_Data provided_.
□ □ □ □

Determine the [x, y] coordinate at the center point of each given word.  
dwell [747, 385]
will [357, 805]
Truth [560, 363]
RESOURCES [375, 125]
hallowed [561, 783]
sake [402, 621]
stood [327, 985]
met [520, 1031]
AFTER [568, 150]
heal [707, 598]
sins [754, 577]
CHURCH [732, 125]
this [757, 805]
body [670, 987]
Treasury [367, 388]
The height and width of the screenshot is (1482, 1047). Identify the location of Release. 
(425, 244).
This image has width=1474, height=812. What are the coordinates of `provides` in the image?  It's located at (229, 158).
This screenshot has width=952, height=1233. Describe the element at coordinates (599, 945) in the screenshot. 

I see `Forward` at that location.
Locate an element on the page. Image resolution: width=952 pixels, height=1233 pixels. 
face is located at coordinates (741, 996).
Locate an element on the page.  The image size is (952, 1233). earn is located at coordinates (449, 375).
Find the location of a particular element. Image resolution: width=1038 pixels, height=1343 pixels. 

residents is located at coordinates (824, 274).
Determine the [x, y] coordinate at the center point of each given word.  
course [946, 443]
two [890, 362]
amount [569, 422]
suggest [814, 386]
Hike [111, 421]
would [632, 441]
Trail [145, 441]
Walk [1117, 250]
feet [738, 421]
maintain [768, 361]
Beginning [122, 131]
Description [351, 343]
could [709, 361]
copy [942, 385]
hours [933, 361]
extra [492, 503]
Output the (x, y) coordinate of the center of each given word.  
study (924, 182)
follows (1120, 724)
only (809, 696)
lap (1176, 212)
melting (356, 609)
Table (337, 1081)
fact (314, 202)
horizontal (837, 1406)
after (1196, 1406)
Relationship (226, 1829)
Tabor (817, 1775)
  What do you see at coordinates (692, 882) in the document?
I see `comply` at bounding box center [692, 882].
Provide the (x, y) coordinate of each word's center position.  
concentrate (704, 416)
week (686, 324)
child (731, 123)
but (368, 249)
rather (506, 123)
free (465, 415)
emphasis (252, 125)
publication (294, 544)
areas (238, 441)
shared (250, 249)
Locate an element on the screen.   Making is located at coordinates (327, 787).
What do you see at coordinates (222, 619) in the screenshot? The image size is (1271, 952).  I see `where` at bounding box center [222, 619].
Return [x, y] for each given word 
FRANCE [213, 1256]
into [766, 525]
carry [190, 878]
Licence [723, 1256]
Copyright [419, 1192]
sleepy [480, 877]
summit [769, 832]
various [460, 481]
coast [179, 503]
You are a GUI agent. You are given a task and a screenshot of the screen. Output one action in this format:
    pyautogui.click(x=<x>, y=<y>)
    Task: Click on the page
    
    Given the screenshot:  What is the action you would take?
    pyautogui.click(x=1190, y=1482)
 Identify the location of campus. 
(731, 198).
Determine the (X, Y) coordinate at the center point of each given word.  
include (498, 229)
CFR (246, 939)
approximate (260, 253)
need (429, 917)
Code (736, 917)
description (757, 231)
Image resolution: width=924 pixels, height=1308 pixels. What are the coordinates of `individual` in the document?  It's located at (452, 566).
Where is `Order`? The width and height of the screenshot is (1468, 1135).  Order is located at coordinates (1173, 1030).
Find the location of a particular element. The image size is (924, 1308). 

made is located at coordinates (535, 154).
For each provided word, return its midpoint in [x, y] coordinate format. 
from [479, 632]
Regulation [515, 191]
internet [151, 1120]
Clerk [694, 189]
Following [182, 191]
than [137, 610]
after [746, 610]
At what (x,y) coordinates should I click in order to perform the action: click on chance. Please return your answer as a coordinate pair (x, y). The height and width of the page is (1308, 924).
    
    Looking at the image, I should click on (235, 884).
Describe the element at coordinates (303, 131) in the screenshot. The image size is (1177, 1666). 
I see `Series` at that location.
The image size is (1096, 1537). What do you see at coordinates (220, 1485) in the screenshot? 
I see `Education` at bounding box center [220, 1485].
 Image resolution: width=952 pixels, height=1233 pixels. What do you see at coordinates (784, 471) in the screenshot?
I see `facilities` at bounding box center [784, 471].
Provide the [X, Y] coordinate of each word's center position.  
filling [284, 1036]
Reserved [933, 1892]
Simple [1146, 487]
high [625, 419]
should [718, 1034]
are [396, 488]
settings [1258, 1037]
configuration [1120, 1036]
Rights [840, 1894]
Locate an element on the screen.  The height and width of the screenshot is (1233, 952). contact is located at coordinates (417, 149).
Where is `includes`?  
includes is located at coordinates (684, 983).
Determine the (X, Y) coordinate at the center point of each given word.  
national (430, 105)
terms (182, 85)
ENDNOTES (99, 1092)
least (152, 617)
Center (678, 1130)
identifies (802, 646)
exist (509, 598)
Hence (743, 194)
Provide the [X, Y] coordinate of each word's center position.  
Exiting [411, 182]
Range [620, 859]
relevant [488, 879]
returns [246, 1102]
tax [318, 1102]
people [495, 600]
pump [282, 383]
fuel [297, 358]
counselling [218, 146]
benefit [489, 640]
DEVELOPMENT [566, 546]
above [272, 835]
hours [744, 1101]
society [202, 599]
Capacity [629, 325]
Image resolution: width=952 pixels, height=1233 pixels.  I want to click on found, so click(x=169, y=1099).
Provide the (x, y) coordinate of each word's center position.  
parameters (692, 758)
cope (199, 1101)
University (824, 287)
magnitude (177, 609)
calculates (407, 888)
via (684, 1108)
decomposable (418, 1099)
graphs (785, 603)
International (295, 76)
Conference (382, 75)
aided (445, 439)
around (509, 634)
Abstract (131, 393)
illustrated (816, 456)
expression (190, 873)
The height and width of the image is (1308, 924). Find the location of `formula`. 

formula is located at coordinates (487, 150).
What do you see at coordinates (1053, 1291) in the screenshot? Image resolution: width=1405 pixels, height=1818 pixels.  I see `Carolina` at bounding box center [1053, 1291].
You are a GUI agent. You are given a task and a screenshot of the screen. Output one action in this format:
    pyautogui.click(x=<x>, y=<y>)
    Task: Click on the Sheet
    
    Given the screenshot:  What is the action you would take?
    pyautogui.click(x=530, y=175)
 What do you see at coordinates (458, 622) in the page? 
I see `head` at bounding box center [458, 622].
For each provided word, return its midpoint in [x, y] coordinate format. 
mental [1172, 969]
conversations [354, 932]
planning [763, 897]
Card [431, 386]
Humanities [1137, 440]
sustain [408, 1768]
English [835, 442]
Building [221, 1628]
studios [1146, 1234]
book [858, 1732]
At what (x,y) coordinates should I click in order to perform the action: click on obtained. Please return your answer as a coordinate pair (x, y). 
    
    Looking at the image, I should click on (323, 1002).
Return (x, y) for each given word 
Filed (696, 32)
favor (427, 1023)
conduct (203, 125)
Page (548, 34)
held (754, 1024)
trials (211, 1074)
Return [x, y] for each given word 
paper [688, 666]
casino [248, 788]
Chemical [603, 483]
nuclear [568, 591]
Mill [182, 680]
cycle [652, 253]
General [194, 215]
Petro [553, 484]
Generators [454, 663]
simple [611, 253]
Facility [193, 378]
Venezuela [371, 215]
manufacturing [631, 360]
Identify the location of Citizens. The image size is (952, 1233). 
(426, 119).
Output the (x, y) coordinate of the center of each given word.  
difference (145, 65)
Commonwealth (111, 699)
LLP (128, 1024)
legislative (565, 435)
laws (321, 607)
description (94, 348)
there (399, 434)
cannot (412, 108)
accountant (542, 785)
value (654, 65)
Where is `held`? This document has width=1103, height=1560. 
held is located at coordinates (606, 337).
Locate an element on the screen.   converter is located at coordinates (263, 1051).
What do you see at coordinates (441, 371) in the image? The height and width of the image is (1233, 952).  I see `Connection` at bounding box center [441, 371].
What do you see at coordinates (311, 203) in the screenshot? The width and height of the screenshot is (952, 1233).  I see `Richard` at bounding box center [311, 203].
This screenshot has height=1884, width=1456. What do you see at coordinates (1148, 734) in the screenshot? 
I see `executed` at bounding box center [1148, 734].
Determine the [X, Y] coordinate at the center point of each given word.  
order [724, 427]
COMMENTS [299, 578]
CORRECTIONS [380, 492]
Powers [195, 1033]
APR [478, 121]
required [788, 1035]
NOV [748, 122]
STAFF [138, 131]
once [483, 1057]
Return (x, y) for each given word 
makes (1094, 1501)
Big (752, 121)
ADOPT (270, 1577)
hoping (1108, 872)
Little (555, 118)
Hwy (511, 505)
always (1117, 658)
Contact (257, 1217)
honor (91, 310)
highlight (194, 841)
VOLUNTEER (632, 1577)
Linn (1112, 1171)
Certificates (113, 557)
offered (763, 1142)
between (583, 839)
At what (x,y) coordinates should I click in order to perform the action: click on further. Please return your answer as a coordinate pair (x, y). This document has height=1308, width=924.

□ □ □ □

_Task to complete_. Can you copy out the data above word for word, starting at the line that has "summit [769, 832]" and stopping after the line that has "(731, 198)."?

_Task solution_.
summit [769, 832]
various [460, 481]
coast [179, 503]
You are a GUI agent. You are given a task and a screenshot of the screen. Output one action in this format:
    pyautogui.click(x=<x>, y=<y>)
    Task: Click on the page
    
    Given the screenshot:  What is the action you would take?
    pyautogui.click(x=1190, y=1482)
 Identify the location of campus. 
(731, 198).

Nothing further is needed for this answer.